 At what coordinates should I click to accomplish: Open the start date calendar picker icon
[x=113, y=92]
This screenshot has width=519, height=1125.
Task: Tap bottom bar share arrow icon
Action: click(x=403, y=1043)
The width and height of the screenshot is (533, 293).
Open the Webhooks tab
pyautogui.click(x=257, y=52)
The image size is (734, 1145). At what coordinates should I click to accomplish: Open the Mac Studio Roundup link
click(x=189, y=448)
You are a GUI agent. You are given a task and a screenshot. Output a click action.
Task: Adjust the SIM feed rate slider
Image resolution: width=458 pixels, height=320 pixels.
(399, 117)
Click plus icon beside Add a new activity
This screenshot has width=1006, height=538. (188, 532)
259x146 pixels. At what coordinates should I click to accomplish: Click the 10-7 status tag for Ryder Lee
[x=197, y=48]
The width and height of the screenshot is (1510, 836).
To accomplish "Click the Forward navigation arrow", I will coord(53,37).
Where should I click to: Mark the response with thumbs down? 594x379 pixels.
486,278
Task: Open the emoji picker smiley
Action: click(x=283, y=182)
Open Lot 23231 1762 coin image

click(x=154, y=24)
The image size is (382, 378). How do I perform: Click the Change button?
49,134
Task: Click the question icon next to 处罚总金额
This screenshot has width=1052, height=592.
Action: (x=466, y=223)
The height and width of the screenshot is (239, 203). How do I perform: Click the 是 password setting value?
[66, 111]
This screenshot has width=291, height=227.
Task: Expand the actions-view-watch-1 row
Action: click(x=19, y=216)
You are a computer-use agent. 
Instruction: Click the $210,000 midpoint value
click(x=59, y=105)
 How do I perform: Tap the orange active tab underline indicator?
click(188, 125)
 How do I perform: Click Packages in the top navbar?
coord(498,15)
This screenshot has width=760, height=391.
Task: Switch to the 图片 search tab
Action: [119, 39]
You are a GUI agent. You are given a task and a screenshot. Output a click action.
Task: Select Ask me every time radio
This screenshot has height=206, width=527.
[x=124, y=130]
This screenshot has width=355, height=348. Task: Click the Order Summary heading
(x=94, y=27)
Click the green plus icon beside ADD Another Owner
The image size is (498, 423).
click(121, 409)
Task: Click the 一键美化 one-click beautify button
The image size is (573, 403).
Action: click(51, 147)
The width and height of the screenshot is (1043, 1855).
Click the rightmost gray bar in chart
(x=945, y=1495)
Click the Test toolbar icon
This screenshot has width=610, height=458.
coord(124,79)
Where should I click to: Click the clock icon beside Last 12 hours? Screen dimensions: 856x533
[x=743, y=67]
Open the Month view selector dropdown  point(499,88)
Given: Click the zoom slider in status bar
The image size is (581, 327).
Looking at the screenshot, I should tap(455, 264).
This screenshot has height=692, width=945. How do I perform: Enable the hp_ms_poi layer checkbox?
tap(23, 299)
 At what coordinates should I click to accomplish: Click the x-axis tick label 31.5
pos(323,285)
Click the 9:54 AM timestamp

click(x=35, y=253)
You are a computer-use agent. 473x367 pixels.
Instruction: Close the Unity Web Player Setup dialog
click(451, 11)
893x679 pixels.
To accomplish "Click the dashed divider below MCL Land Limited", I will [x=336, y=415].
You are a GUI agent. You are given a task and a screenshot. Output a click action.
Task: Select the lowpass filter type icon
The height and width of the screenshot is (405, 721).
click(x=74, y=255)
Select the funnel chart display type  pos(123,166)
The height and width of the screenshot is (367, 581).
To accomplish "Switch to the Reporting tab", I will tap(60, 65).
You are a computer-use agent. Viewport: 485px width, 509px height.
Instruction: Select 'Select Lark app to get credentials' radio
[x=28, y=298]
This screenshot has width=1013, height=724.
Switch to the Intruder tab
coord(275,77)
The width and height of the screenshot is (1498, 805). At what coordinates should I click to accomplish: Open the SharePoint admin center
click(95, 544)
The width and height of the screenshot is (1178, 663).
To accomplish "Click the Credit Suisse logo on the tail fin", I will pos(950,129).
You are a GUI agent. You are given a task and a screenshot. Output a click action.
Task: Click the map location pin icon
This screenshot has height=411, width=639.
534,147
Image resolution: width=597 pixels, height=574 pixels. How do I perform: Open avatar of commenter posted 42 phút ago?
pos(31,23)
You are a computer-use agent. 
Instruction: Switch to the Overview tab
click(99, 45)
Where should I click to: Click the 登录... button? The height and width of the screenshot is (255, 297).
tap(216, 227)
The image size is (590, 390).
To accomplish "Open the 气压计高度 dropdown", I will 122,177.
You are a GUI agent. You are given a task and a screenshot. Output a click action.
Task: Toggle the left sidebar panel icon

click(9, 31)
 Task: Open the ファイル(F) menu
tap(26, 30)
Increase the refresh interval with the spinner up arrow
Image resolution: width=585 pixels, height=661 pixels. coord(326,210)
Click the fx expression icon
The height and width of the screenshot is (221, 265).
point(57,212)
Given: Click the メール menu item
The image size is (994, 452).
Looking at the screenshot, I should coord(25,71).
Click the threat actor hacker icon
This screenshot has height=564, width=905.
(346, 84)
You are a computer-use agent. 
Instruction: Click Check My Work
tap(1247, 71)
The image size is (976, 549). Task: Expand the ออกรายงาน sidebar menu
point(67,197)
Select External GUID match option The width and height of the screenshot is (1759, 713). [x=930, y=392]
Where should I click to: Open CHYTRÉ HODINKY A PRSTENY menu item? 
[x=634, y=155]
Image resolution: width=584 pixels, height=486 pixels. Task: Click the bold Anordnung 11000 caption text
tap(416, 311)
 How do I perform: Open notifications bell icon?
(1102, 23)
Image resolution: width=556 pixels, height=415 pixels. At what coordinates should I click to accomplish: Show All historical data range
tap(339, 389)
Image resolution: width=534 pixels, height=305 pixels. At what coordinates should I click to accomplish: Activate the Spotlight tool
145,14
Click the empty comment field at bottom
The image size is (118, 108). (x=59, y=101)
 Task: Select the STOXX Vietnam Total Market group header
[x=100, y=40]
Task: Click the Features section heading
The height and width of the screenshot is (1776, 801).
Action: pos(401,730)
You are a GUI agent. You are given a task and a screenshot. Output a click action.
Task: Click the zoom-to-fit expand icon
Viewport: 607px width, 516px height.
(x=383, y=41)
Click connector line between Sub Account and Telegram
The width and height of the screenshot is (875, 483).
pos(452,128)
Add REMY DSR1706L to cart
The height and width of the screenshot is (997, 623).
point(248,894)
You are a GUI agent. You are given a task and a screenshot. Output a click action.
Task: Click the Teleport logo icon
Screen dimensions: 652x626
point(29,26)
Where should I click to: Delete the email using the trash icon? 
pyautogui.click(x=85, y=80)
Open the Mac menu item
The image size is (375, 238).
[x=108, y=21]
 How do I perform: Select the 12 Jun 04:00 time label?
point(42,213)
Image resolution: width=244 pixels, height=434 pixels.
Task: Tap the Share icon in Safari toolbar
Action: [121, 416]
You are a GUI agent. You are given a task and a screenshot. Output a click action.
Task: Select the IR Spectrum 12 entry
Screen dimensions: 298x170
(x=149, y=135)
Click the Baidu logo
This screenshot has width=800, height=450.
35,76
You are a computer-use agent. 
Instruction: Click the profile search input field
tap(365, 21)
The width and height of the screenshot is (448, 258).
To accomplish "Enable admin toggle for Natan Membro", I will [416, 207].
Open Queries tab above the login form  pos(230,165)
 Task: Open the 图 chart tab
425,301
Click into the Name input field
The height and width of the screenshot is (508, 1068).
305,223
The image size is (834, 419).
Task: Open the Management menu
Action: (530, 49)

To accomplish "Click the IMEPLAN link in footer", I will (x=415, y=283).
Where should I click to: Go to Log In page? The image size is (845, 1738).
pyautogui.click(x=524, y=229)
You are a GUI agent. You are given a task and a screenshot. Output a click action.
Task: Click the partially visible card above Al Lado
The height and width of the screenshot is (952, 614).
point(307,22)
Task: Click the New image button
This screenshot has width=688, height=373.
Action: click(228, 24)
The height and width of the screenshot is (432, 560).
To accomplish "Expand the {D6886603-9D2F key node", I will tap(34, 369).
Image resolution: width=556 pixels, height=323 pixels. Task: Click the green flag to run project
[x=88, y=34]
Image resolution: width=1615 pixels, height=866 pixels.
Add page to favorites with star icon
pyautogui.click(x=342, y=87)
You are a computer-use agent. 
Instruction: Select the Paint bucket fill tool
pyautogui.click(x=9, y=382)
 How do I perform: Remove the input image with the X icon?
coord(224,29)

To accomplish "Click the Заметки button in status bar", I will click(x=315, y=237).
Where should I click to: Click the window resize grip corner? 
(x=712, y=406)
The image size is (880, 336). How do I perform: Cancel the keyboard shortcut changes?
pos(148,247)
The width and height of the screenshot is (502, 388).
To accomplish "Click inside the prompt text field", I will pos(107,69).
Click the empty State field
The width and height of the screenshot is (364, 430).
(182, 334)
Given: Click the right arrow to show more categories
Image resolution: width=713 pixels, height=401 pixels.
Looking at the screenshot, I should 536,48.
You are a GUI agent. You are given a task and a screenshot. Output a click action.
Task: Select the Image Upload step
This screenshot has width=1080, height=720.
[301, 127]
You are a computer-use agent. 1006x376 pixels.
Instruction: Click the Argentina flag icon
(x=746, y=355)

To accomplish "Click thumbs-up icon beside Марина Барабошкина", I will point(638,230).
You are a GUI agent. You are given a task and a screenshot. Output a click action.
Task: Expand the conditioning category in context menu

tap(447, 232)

▶ **Task details**
All lines above between those holding "Task: Click the 一键美化" and "893x679 pixels.", inclusive, must be set down unchanged, and no other line may be included.

▶ **Completed exercise**
Task: Click the 一键美化 one-click beautify button
The image size is (573, 403).
Action: click(51, 147)
The width and height of the screenshot is (1043, 1855).
Click the rightmost gray bar in chart
(x=945, y=1495)
Click the Test toolbar icon
This screenshot has width=610, height=458.
coord(124,79)
Where should I click to: Click the clock icon beside Last 12 hours? Screen dimensions: 856x533
[x=743, y=67]
Open the Month view selector dropdown  point(499,88)
Given: Click the zoom slider in status bar
The image size is (581, 327).
Looking at the screenshot, I should tap(455, 264).
This screenshot has height=692, width=945. How do I perform: Enable the hp_ms_poi layer checkbox?
tap(23, 299)
 At what coordinates should I click to accomplish: Click the x-axis tick label 31.5
pos(323,285)
Click the 9:54 AM timestamp

click(x=35, y=253)
You are a computer-use agent. 473x367 pixels.
Instruction: Close the Unity Web Player Setup dialog
click(451, 11)
893x679 pixels.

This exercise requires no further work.